* _TO DO_: Reproduce the records below exactly, but only between the lines holding "Given: Select the" and "Task: Click info icon beside Add settings", inclusive.

Pixel coordinate grounding data:
'''

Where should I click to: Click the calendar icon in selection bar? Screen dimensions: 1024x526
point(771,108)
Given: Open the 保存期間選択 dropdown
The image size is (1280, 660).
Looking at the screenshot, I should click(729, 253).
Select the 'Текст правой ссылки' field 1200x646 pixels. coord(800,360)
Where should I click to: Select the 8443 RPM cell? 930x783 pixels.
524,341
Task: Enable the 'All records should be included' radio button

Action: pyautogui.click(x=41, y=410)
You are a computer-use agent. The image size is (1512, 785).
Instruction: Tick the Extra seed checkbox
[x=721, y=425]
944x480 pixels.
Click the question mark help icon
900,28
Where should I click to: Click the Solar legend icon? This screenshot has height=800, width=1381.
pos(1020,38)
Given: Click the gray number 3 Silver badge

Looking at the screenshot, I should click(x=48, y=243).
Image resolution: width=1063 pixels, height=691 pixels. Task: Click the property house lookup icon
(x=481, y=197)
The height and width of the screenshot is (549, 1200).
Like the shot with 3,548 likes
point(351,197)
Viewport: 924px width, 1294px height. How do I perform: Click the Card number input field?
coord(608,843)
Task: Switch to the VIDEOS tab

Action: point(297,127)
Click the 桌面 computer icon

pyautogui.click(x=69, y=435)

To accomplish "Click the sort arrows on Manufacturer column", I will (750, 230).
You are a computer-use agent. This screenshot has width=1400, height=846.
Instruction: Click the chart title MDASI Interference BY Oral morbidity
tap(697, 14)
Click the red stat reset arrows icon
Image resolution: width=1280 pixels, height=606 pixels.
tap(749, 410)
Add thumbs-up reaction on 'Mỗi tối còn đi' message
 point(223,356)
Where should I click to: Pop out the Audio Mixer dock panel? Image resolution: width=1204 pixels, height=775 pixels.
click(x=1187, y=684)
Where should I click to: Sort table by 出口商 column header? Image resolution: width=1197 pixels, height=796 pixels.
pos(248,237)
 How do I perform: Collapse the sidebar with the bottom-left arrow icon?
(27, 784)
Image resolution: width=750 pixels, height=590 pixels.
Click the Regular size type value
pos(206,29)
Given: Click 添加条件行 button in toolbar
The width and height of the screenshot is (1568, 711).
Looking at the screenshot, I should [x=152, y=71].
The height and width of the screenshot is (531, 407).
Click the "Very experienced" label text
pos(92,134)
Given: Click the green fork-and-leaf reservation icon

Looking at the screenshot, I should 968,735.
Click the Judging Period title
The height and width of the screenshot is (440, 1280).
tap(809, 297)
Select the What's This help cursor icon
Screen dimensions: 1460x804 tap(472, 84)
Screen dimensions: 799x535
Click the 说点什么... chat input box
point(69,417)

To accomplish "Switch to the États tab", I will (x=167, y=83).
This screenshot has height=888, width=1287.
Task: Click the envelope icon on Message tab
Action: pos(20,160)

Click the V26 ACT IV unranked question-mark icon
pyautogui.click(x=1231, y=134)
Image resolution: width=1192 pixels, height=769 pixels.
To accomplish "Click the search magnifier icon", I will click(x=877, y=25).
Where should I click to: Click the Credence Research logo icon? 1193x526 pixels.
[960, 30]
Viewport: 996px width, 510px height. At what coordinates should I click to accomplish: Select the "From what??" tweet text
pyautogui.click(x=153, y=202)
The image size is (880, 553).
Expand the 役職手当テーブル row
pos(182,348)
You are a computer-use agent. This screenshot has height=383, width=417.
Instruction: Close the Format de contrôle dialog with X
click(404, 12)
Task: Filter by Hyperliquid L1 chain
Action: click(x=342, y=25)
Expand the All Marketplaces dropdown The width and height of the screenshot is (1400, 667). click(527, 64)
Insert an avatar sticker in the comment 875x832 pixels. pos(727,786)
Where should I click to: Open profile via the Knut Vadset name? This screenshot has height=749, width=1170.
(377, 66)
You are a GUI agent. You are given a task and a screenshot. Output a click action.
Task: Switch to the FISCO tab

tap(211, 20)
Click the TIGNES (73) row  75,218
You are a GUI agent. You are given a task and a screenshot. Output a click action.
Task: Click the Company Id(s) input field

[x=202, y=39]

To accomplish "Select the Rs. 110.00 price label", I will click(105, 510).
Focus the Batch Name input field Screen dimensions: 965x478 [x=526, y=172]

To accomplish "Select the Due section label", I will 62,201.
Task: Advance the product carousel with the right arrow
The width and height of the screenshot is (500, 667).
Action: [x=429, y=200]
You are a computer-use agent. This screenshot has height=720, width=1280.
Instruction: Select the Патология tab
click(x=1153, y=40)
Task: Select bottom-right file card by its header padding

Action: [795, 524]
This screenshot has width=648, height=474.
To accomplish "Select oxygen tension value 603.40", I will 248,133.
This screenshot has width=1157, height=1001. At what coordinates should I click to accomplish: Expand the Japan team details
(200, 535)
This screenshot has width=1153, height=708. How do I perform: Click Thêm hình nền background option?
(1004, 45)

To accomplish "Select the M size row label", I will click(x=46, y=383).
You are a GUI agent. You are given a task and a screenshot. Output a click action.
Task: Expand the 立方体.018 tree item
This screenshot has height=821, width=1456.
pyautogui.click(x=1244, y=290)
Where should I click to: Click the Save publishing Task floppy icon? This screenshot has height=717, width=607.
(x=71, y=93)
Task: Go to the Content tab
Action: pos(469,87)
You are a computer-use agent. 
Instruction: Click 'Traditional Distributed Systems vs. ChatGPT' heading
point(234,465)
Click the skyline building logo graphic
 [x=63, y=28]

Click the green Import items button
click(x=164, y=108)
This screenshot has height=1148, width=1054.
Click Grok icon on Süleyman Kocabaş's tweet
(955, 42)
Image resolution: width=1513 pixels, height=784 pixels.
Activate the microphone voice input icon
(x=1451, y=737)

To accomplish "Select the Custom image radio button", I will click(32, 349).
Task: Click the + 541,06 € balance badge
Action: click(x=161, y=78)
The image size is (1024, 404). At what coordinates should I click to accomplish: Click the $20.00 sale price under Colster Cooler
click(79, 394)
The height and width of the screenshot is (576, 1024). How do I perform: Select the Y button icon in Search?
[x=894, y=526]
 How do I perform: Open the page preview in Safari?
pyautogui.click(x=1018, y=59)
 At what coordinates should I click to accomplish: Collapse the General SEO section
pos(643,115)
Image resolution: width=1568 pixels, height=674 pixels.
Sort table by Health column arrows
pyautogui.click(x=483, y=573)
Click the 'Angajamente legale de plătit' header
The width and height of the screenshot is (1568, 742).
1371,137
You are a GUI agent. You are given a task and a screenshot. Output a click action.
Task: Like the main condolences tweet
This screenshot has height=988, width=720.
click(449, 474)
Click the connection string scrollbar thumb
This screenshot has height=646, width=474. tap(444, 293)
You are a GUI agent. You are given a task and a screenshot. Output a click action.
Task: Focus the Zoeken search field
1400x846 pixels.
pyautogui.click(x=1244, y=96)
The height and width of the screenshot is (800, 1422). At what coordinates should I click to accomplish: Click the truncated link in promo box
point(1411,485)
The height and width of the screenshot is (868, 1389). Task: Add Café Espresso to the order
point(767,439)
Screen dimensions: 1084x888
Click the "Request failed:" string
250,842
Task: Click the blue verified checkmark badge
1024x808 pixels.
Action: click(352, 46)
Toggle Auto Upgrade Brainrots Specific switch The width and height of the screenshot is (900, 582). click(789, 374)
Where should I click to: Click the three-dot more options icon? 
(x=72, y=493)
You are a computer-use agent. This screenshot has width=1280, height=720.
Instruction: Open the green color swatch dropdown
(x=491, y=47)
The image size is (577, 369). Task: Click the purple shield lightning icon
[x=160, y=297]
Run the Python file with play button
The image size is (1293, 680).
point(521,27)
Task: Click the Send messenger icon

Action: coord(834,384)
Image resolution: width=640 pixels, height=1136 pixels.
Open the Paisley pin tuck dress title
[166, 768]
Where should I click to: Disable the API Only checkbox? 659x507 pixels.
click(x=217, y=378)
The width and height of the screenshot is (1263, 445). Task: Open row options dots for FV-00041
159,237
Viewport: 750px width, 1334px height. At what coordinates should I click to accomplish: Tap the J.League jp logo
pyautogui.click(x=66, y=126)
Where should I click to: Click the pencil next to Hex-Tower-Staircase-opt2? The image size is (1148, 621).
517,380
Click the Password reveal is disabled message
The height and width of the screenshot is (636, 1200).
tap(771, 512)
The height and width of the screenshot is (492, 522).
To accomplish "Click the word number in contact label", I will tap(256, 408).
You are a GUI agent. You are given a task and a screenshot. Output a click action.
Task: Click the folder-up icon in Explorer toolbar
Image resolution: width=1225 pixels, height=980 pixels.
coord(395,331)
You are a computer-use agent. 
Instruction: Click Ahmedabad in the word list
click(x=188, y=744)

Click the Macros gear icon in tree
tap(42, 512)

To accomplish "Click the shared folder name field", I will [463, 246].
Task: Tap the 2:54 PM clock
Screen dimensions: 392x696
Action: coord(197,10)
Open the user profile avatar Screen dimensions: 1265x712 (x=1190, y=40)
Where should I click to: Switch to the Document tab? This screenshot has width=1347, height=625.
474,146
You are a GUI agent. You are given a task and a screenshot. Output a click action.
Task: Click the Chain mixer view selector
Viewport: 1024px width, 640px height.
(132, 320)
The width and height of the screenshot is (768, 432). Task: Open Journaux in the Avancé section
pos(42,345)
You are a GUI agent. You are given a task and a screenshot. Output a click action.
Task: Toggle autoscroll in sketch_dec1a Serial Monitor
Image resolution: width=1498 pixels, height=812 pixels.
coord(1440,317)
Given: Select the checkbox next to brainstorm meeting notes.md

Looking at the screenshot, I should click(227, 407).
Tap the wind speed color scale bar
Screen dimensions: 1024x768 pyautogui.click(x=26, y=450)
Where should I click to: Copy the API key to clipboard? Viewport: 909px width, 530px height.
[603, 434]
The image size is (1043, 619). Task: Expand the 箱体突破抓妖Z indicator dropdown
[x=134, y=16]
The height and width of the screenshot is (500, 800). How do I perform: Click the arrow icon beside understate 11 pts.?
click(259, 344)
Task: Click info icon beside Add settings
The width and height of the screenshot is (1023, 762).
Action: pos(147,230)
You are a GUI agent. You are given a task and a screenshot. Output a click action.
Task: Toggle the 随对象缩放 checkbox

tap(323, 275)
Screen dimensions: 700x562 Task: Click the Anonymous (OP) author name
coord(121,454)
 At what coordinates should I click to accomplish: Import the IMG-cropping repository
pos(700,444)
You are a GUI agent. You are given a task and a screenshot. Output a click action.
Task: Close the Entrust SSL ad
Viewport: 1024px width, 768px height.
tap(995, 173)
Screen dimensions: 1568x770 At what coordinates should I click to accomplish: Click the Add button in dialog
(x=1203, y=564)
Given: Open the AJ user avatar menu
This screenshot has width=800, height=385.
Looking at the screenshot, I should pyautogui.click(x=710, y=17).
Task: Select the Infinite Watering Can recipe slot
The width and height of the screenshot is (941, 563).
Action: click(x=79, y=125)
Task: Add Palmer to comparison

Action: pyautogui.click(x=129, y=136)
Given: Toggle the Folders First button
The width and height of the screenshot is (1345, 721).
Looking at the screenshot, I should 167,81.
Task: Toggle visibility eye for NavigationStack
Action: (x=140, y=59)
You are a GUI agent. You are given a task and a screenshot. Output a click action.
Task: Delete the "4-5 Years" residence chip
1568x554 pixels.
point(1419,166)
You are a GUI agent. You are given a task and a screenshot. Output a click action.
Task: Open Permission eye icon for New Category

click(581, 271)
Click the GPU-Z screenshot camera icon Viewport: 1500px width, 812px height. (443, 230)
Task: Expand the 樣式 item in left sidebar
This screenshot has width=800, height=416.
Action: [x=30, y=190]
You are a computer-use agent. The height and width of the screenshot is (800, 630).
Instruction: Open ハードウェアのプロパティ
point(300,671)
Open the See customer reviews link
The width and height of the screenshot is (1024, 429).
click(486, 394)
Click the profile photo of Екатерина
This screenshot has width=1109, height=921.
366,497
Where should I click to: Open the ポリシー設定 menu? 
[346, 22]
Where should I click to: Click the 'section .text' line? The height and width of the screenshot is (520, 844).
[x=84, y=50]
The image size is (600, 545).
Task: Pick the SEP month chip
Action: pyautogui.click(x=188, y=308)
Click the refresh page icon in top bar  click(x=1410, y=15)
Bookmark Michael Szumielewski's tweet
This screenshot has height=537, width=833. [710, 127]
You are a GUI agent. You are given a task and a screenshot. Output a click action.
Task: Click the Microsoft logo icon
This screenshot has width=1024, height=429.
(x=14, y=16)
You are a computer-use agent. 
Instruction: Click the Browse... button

'''

* _TASK RESULT_:
Given: Select the checkbox next to brainstorm meeting notes.md

Looking at the screenshot, I should click(227, 407).
Tap the wind speed color scale bar
Screen dimensions: 1024x768 pyautogui.click(x=26, y=450)
Where should I click to: Copy the API key to clipboard? Viewport: 909px width, 530px height.
[603, 434]
The image size is (1043, 619). Task: Expand the 箱体突破抓妖Z indicator dropdown
[x=134, y=16]
The height and width of the screenshot is (500, 800). How do I perform: Click the arrow icon beside understate 11 pts.?
click(259, 344)
Task: Click info icon beside Add settings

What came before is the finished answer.